→ **PROVIDED DATA**
######

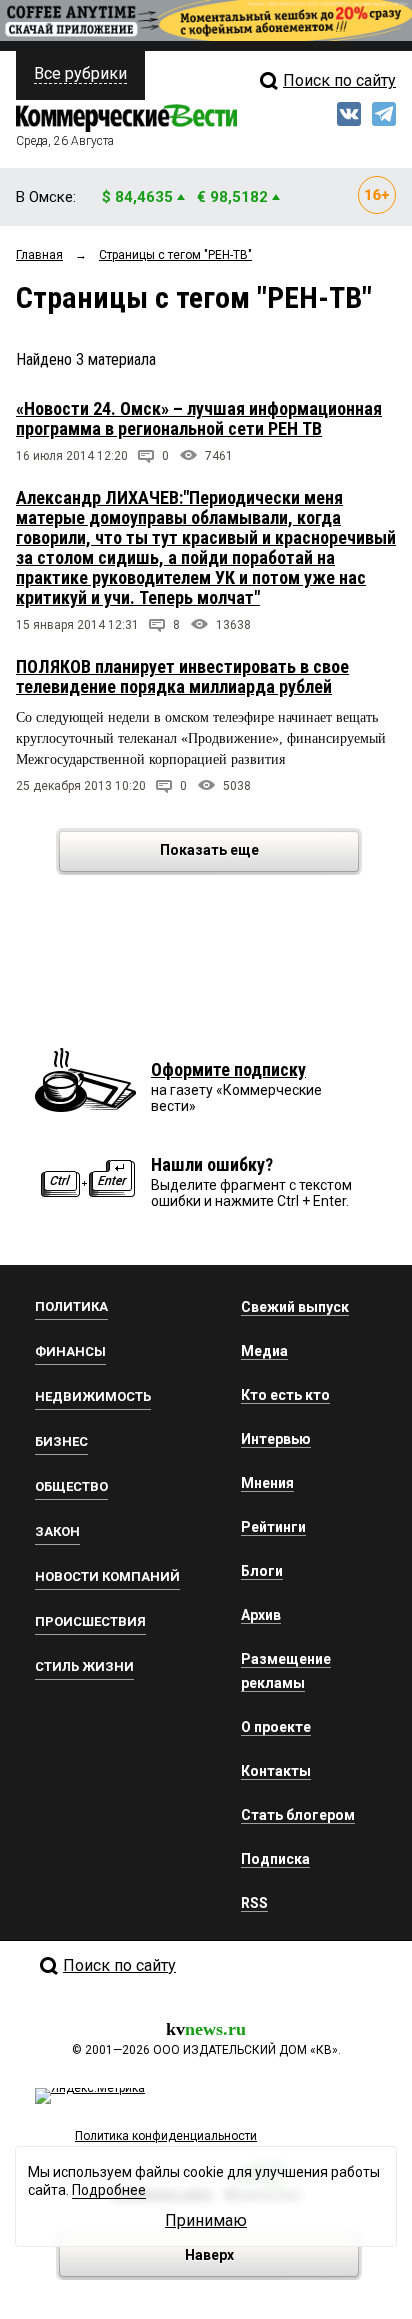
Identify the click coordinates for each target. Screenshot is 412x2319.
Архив (261, 1615)
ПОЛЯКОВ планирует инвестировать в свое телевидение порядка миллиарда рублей (182, 676)
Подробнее (109, 2190)
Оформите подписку (228, 1069)
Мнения (267, 1483)
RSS (254, 1903)
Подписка (275, 1859)
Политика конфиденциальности (166, 2136)
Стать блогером (298, 1815)
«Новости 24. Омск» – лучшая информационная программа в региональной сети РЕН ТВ (199, 418)
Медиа (264, 1351)
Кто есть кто (285, 1395)
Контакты (276, 1771)
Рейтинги (273, 1527)
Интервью (276, 1439)
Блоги (262, 1571)
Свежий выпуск (295, 1307)
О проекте (276, 1727)
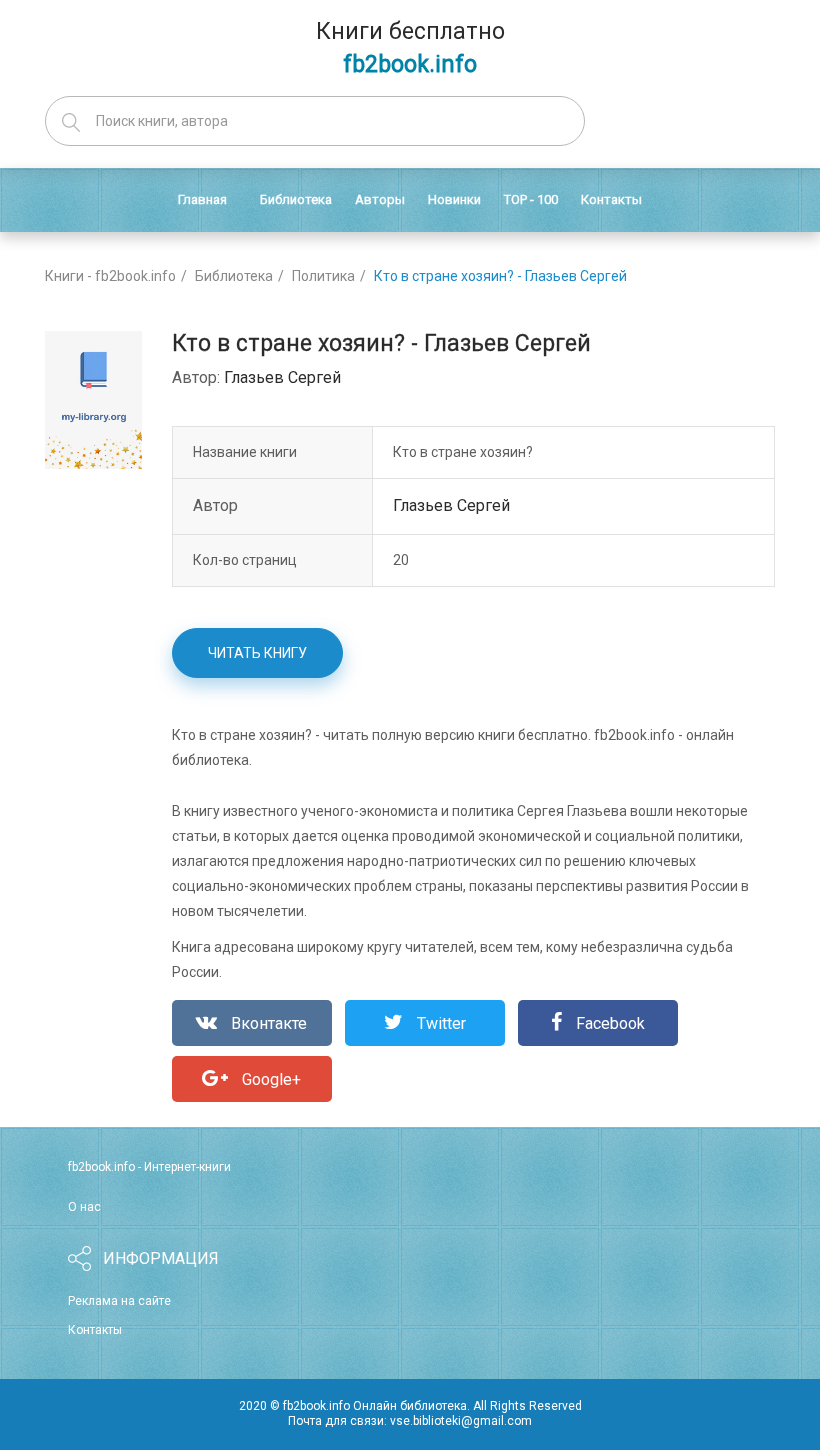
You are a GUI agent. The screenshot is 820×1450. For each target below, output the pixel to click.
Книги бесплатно (410, 48)
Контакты (95, 1330)
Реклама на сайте (119, 1301)
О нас (84, 1207)
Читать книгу (257, 653)
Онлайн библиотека (410, 1406)
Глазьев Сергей (282, 377)
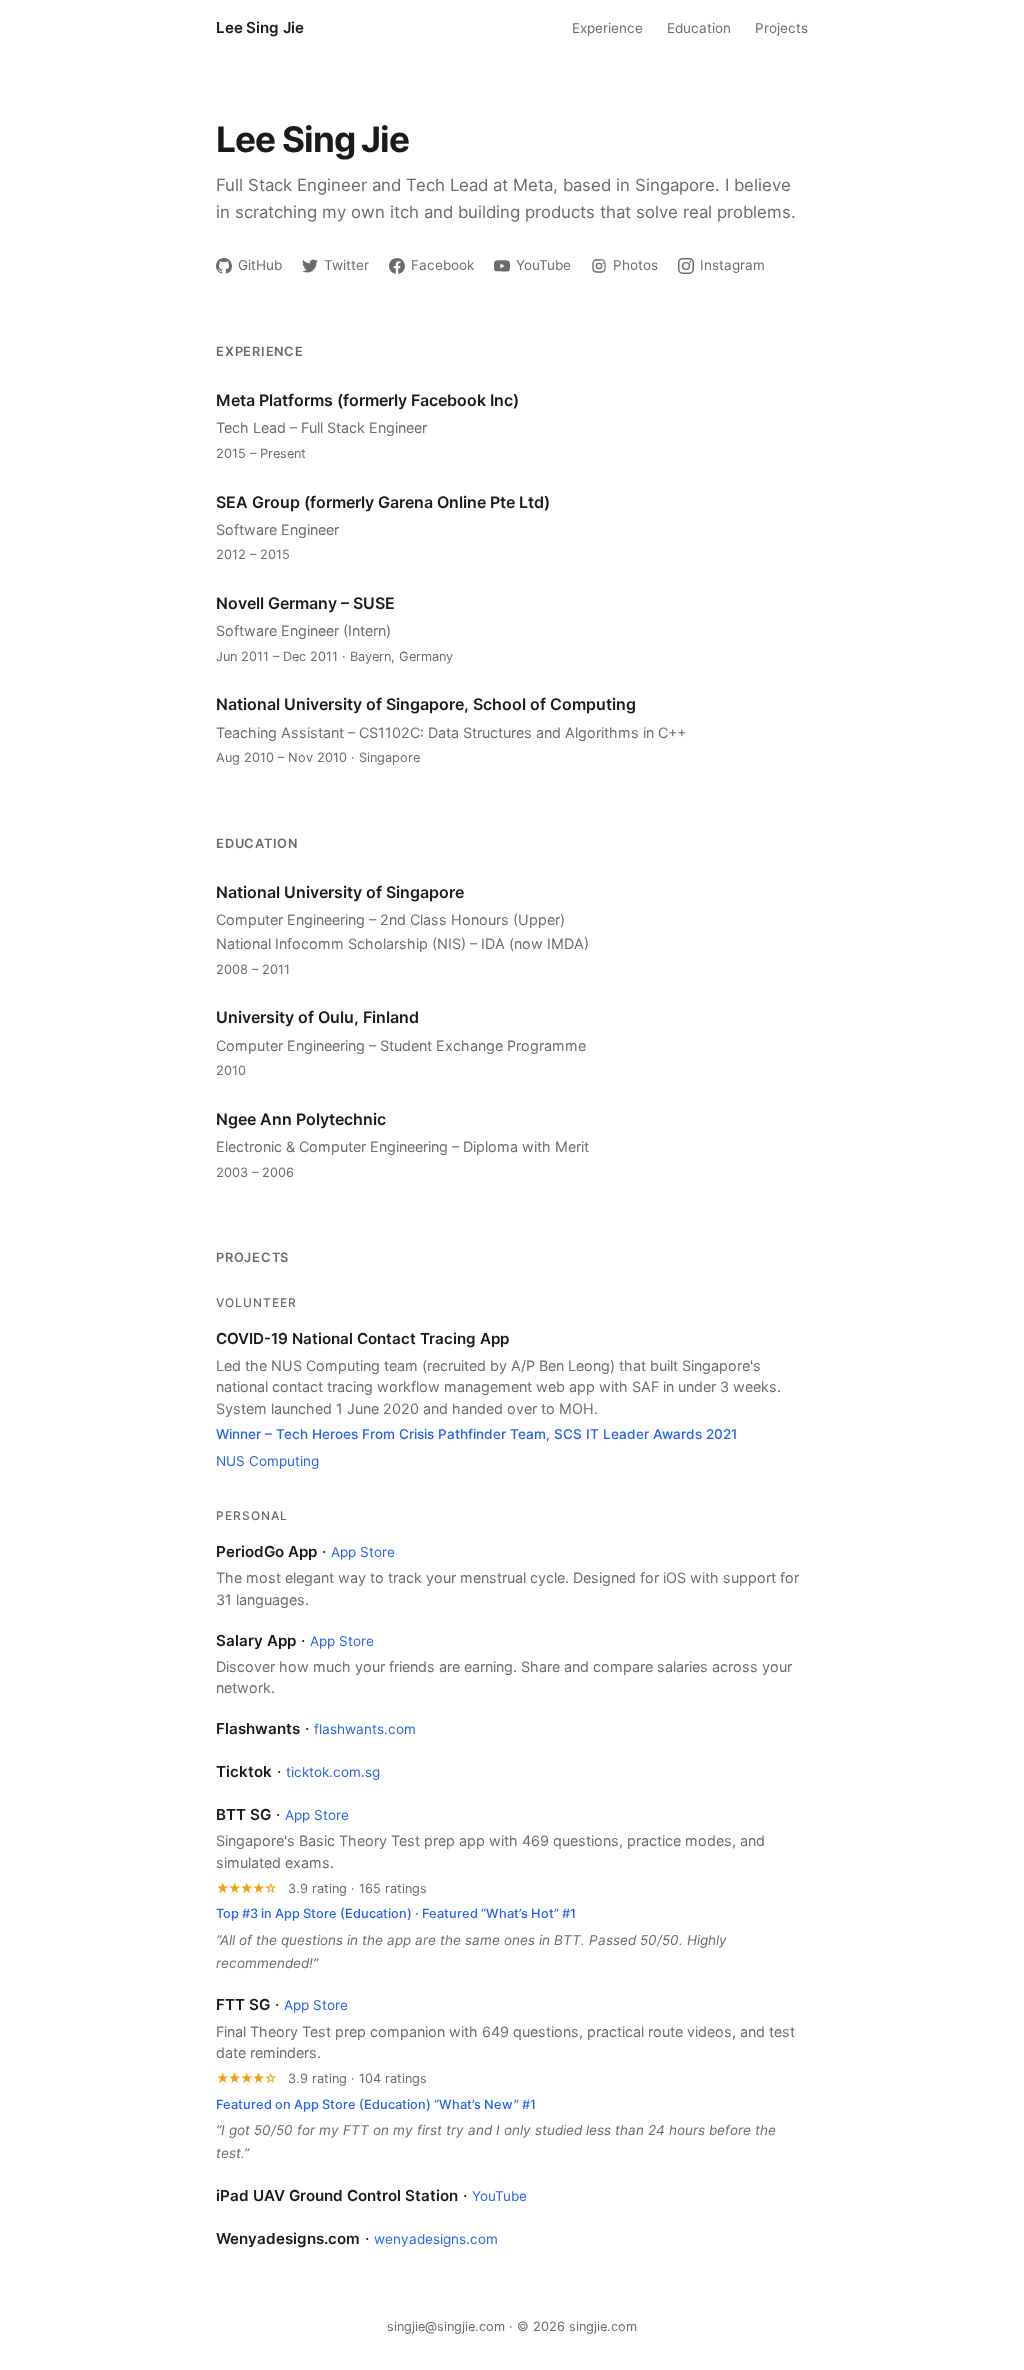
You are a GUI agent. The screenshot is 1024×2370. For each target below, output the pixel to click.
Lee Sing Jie (260, 27)
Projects (781, 28)
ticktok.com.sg (333, 1772)
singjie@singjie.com (446, 2326)
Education (699, 28)
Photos (635, 265)
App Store (363, 1552)
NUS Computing (267, 1461)
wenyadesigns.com (436, 2239)
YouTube (543, 265)
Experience (607, 28)
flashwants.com (365, 1729)
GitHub (260, 265)
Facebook (442, 265)
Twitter (346, 265)
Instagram (732, 265)
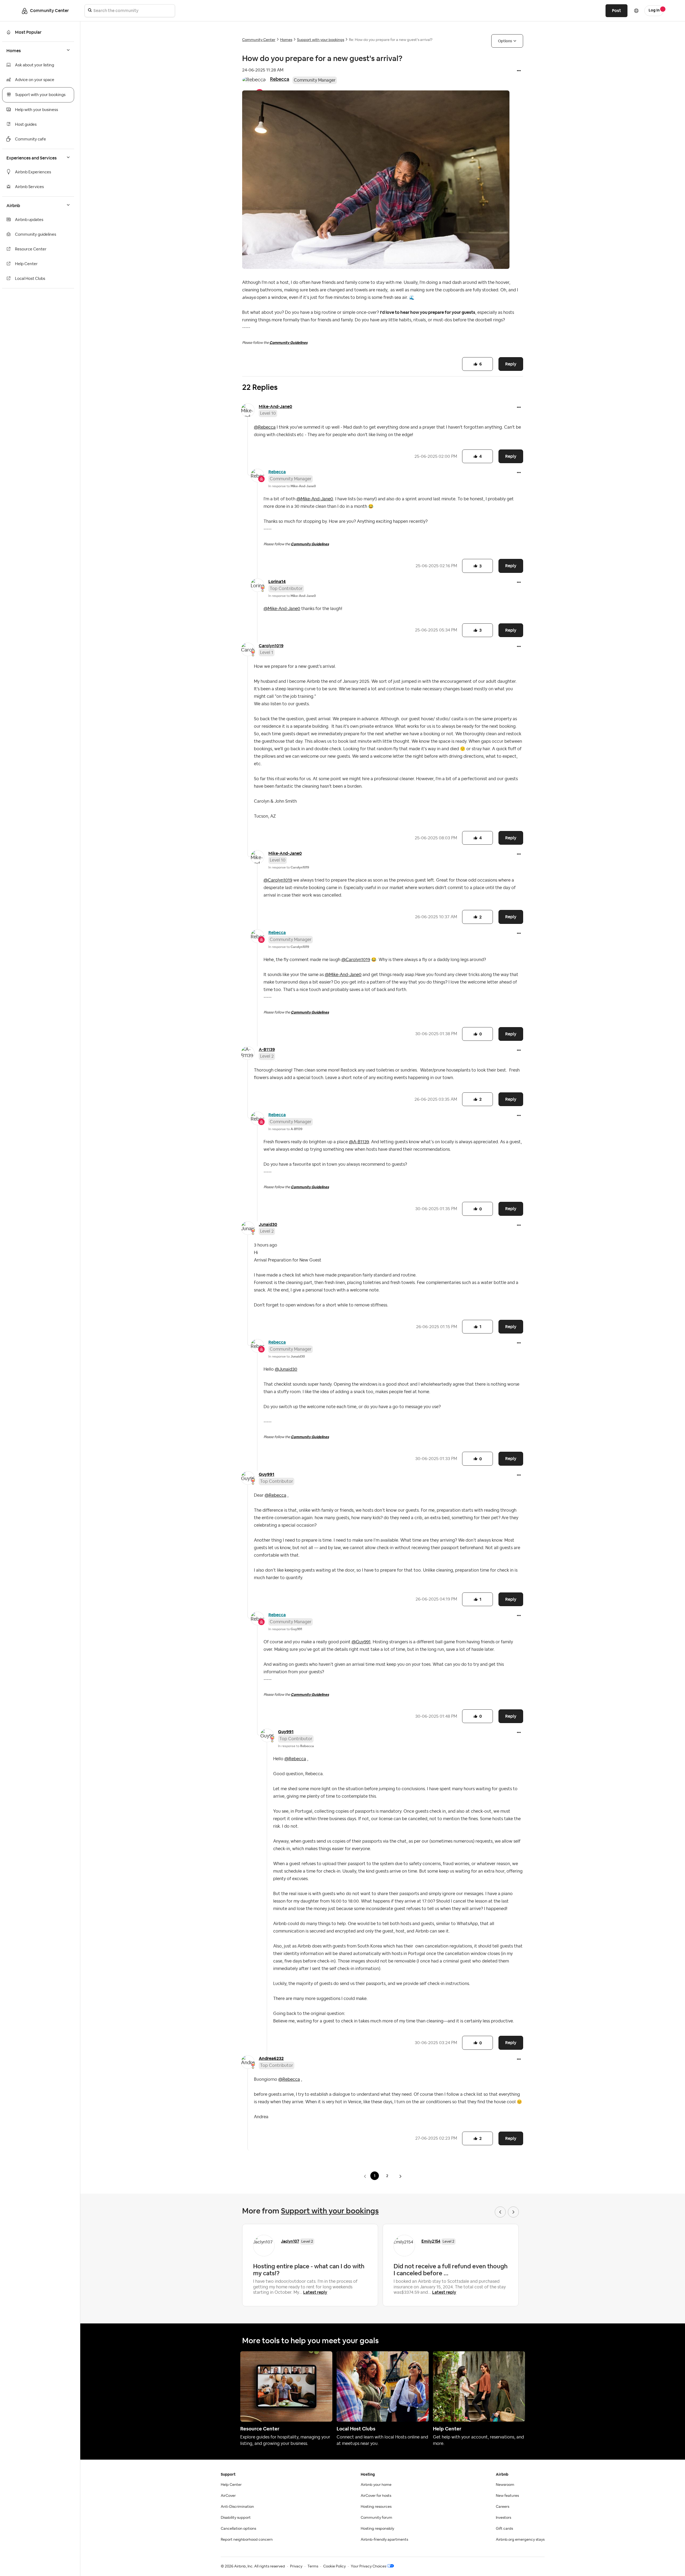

######

→ **BRIEF**
If the word "agent" appears in a line above, copy that line.

→ **COMPLETED EXERCISE**
You are a GUI agent. The screenshot is 820×1450. For each target below, output the pixel to click.
You are a GUI agent. The screenshot is 1024×2370. For each target below, output the pixel to click.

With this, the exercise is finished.